▶ **PROVIDED PASSAGE**
----

From Fairmount Park to Photoshop: A Photographer’s Journey

Nearly fifty years of creativity behind me, and the simple questions, “How does it happen?”  and “Where does it come from?” are as mysterious now as they were when I was negotiating the trails of Fairmount Park in Philadelphia lugging a tripod and a Speed Graphic press camera. I’d bought that beat-up machine for fifty bucks from a guy who was more ancient than the camera and in worse shape. He was about to move to a nursing home and had to sell all his equipment, so he even threw in the huge flash unit that took four size-D batteries and weighed about twenty pounds.
  
I loved that camera. The heft of the thing—the cloth cover—the little flap that blocked out light on the ground-glass viewfinder—the huge strap on the side—the delicate click of the shutter inside the Ektar lens. And those big juicy negatives—mmm, mmm, good. Throwing the dark cloth over my head was like entering a world of adventure and mystery. Grabbing the tripod’s arm, slowly panning the lens around, seeing the world like a full-course dinner just waiting to be eaten—this made me happy. Not McDonald’s Happy Meal happy. Something wider and deeper.

----

▶ **MATERIAL SUPPLIED**

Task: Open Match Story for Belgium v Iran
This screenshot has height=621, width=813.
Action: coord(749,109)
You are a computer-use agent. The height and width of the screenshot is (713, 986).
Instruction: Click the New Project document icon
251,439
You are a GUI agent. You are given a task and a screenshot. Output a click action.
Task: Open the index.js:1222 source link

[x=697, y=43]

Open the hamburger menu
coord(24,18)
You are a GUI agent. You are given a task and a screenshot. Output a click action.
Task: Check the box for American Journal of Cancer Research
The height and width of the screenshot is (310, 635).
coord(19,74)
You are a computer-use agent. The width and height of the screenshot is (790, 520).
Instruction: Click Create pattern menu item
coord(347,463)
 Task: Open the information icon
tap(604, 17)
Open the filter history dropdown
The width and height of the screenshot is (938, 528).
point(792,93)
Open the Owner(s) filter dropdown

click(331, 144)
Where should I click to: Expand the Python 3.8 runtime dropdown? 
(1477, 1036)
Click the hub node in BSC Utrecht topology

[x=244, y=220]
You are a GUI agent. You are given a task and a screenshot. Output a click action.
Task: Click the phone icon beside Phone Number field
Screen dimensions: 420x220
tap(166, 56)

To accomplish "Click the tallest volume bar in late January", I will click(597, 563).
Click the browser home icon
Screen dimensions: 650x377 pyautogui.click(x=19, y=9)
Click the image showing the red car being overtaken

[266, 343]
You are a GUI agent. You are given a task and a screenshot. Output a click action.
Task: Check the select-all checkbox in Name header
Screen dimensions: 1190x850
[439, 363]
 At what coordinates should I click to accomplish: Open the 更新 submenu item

----

▶ **PROBLEM TO SOLVE**
Write what comes next in the photography essay, beginning right after its final sentence. The data is not needed here.

▶ **TASK OUTPUT**
I’ve always been a restless photographer. I’ve pointed my cameras at various vegetables, mountains, oceans, and blades of grass—explored my connections with family and friends through portraiture—played with plastic cameras that create an ethereal universe of dream and transformation—and drifted toward abstraction as well as more personal and symbolic meditations on aging, illness, and transcendence using my own body as subject. My world has expanded, but nothing has changed. I’m still the same crazy guy who fell in love with an old press camera and used that camera to open the door to a universe of nature, rhythm, and light. And those old questions still haunt me: how does it happen, and where does it come from?
   
Same questions, same answer. Where I point the camera and when I snap the shutter are my decisions, but there is someone, something else doing it with me. Something wider and deeper.